* [INSTRUCTIONS TO FOLLOW] Across the entries below, how many lines have the string "agent" in them? Reply with only the number.

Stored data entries
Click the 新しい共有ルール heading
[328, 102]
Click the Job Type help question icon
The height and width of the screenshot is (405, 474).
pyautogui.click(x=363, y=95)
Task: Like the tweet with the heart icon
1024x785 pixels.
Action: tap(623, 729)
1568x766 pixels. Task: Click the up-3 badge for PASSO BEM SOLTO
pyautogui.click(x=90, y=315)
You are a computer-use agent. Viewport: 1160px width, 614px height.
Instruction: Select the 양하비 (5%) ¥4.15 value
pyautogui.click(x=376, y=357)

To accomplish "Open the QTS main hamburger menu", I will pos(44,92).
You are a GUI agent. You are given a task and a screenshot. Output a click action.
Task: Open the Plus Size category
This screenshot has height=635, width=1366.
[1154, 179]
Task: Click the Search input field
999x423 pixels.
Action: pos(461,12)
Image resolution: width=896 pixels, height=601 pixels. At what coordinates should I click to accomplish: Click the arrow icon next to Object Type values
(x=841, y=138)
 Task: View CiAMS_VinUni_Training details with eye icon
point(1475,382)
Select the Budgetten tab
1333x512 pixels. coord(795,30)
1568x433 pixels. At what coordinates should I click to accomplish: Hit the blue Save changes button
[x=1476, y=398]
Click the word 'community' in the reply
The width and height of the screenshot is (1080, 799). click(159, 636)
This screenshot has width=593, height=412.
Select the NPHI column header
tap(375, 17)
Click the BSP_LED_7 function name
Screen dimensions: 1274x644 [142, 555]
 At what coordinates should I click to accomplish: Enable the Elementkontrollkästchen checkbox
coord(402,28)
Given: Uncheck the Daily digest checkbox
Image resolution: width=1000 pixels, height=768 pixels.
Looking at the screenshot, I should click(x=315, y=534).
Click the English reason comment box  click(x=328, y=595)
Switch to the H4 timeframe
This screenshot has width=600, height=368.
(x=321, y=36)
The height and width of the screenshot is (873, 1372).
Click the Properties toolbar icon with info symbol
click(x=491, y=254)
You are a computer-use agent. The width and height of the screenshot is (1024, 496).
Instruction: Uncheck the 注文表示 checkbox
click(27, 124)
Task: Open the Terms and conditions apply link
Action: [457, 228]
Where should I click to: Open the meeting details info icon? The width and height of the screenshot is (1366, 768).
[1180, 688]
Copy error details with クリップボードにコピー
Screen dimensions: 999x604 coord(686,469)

* [WRITTEN RESPONSE] 3